03The oils & mediums
Linseed oil
The classical binder. Dries hard, forms the most durable paint film known. Yellows slightly with age — a flaw in whites, a virtue in flesh, which it warms agreeably. Cold-pressed for mixing; stand oil (heat-thickened) for mediums.
Walnut oil
Used by the Venetians and many Northern painters. Yellows less than linseed and dries more slowly, which the Flemish prized for blending.
Gum turpentine
Distilled from pine resin. Evaporates cleanly and bites slightly into the layer beneath, knitting the layers together. Buy rectified turpentine in dark glass.
Odourless mineral spirits
A refined petroleum solvent. Far kinder to the lungs than turpentine.
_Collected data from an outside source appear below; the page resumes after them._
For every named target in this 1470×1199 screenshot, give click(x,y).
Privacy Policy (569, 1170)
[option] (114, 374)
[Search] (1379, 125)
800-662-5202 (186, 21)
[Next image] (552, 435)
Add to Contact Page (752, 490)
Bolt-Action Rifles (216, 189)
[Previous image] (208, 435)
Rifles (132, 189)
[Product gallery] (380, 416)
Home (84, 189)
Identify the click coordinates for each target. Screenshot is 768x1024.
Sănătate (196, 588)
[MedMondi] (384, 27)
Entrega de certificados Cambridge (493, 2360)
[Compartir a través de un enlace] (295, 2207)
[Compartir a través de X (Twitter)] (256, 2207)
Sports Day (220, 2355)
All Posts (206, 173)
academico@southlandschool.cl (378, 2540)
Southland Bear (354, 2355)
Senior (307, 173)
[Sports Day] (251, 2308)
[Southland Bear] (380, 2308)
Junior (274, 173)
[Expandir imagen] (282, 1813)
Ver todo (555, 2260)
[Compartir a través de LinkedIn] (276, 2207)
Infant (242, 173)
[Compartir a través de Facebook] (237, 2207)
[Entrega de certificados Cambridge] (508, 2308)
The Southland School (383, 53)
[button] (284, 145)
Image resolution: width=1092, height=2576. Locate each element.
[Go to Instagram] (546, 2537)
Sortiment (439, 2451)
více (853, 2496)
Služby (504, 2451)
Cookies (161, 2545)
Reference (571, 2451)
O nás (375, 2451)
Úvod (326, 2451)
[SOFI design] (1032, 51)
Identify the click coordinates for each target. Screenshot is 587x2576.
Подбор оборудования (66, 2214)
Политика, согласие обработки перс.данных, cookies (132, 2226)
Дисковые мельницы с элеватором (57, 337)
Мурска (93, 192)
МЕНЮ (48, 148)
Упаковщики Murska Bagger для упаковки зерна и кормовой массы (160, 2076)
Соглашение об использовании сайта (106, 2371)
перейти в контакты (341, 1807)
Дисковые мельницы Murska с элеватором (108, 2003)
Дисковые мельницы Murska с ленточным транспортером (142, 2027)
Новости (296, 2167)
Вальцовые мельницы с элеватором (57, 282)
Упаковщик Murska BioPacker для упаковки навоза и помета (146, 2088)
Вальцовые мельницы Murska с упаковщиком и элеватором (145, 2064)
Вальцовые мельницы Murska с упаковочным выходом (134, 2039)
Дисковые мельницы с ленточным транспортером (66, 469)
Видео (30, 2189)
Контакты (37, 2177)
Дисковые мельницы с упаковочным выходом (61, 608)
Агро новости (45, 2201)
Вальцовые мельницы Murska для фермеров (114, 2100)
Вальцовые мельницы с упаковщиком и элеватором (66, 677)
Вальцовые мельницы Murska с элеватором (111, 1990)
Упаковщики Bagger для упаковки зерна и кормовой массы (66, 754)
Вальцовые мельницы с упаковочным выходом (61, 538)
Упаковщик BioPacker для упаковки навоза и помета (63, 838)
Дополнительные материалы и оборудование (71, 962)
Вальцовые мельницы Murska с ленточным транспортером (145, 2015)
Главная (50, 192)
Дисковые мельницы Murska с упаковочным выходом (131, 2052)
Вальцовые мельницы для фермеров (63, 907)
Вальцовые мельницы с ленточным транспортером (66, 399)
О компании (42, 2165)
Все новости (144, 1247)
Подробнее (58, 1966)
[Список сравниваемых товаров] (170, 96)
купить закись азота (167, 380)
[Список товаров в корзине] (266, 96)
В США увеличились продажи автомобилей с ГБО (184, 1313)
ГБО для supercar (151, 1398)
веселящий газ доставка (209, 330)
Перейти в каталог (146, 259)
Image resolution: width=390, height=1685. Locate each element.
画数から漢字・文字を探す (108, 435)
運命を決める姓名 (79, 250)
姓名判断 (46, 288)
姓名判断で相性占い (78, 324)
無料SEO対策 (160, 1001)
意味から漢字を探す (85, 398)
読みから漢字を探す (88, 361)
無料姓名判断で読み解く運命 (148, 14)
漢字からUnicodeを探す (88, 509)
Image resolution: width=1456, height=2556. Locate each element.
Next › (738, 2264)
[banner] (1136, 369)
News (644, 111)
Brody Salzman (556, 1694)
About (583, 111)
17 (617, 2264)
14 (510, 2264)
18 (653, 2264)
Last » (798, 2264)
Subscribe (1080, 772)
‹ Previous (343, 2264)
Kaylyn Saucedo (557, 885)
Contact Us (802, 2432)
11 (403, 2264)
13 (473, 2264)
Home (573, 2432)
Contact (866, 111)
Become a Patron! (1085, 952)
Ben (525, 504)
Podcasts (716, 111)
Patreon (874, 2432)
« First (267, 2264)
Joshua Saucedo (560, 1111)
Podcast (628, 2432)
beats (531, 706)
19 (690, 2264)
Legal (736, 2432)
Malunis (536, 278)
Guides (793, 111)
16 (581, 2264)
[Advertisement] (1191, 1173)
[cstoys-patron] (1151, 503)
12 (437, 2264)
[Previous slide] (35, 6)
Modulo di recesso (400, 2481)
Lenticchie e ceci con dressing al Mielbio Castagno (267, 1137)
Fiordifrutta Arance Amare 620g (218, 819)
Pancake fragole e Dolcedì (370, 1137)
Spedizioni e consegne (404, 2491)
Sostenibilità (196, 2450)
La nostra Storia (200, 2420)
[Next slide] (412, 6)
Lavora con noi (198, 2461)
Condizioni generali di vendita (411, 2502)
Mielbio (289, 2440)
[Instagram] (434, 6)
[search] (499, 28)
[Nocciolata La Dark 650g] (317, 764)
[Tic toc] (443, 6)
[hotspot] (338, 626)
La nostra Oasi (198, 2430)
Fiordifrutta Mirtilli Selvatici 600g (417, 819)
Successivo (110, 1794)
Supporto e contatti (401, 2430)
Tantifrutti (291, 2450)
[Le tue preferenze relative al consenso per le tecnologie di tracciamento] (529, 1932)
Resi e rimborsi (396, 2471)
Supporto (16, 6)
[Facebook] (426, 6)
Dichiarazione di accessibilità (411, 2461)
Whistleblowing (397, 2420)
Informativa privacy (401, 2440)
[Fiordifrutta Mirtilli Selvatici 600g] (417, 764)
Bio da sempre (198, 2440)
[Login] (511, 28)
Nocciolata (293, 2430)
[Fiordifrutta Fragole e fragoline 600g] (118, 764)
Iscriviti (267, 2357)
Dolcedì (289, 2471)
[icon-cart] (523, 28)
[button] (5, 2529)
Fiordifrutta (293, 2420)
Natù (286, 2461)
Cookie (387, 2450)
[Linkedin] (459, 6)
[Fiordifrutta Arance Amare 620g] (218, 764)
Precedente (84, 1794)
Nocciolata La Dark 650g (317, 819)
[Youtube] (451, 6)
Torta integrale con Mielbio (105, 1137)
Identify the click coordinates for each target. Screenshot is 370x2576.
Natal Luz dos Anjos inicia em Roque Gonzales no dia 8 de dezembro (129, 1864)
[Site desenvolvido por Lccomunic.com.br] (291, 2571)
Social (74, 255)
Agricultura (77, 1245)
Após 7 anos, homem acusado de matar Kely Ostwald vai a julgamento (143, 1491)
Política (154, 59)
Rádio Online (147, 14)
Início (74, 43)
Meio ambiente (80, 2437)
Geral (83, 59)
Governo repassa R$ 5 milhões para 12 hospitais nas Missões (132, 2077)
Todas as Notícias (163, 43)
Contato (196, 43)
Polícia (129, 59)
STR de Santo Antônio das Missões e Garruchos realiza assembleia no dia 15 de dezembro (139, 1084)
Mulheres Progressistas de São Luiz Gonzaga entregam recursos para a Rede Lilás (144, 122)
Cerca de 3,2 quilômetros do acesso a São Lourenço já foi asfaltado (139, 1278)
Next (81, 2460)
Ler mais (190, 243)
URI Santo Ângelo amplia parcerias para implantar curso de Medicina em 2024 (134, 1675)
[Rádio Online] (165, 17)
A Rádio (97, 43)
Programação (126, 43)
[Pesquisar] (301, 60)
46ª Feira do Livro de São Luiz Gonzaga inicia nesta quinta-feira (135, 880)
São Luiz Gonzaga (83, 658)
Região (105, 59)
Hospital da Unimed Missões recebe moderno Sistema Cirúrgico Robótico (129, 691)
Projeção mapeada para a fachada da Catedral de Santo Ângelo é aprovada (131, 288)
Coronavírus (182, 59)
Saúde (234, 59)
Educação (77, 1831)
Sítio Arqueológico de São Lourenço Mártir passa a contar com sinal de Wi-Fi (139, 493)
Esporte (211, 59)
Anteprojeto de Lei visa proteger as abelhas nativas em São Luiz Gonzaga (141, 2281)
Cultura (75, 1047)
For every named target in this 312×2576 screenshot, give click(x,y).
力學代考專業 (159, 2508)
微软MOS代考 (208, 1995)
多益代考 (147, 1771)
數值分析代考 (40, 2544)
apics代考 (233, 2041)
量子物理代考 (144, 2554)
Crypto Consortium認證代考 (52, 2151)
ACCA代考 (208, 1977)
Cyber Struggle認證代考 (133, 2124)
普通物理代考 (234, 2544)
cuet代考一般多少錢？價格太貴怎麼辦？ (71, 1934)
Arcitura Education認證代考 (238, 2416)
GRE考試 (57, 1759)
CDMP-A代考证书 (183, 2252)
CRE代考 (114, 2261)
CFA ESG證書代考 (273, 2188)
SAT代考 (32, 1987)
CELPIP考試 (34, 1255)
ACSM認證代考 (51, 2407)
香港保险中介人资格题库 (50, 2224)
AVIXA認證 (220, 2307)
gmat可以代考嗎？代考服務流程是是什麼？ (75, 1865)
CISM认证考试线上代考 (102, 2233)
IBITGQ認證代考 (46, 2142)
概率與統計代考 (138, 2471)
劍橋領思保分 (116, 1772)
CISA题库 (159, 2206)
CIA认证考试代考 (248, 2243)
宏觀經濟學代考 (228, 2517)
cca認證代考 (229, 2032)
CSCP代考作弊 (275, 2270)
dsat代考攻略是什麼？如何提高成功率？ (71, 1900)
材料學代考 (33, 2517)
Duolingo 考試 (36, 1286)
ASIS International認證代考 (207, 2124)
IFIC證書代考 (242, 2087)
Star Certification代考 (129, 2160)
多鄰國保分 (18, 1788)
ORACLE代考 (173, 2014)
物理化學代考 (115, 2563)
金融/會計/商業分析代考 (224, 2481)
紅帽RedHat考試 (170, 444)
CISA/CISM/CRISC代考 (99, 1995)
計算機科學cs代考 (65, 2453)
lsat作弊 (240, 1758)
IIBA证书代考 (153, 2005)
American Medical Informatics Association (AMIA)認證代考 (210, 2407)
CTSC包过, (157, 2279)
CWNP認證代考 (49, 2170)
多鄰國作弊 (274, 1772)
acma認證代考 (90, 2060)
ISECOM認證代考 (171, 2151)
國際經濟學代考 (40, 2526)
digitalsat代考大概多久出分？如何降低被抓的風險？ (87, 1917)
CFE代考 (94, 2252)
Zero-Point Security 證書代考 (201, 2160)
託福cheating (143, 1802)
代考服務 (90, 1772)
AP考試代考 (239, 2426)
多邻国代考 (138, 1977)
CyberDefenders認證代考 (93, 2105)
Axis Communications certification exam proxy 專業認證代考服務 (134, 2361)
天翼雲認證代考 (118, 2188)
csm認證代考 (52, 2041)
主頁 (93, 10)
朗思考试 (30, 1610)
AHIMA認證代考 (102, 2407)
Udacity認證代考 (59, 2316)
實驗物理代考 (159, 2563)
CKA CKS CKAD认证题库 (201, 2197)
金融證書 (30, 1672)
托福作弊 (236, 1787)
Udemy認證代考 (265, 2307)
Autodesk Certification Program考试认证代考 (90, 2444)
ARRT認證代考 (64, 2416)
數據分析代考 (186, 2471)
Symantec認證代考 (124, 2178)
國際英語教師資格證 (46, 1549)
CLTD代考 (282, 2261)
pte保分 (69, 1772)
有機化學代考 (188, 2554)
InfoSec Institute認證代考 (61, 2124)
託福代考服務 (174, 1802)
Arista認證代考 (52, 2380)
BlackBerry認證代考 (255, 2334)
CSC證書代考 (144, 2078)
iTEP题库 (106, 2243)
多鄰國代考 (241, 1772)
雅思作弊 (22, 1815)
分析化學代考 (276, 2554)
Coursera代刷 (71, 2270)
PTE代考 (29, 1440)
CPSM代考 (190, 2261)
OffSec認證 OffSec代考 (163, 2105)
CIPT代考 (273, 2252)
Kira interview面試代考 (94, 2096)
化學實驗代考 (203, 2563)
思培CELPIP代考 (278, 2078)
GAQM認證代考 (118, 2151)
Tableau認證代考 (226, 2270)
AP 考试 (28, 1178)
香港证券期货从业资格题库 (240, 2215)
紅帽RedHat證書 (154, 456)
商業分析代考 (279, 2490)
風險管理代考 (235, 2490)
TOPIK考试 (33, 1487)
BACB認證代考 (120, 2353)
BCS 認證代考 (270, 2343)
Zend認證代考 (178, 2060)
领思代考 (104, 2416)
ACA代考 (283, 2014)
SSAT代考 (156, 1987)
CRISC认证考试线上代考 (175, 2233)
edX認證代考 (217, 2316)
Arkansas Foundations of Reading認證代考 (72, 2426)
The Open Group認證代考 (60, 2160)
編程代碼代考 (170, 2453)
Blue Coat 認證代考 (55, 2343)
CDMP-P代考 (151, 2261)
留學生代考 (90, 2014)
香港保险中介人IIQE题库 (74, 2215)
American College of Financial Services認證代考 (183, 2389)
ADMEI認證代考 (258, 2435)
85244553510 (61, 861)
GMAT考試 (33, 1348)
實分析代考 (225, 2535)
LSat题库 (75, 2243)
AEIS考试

Acceptable for cleaning brushes; serviceable, though inferior, as a paint thinner.
Damar varnish
A soft resin dissolved in turpentine. A few drops in the medium add gloss and transparency to glazes. Maroger and Flemish mediums are variations on this theme.
Stand oil
Linseed thickened by heat. Adds body and slows drying. Useful in glazing mediums where you want a slow, level film.
The single most important rule
Fat over lean. Each successive layer must contain more oil than the one beneath. Begin thin (paint with solvent only), end fat (paint enriched with oil or medium). A lean layer painted over a fat one will crack as the layer beneath continues to move. Pin this above your easel.
04The pigments
The Venetian and Flemish masters painted their greatest works with no more than a dozen colours — usually fewer. Start with a limited palette, learn it thoroughly, then expand. This is the standard classical palette:
Some painters add cadmium yellow, alizarin crimson, and cerulean. They aren't necessary at first. With just white, yellow ochre, Indian red, and ivory black — the so-called Zorn palette — you can paint a passable head from life. See the palette chapter for how to use these.
05The studio
North light
The classical studio is lit from a high north window — the steadiest and most neutral daylight in the Northern Hemisphere. If that's impossible, a 5000K bulb with high CRI will serve. The light should fall on the subject from a single direction, slightly above and to the side, casting a clear shadow.
Single source
Avoid mixed light sources at all costs. Warm tungsten mixed with cool daylight will ruin every colour judgement you make.
Neutral walls
The walls should be a neutral middle grey, neither warm nor cool. The easel should be heavy enough not to tremble at the brush. The palette — oak, mahogany, or glass — should be larger than you think you need.
Velázquez · Innocent X · 1650 · painted under a single window
Safety
Several traditional pigments — lead white, the cadmiums, the cobalts — are toxic if ingested or inhaled as dust. Solvents are flammable; their vapours are hazardous in confined spaces. Keep the studio ventilated, never eat at the easel, wash your hands before leaving, and dispose of solvent-soaked rags in a sealed metal can. Linseed-oil rags will combust spontaneously if piled together.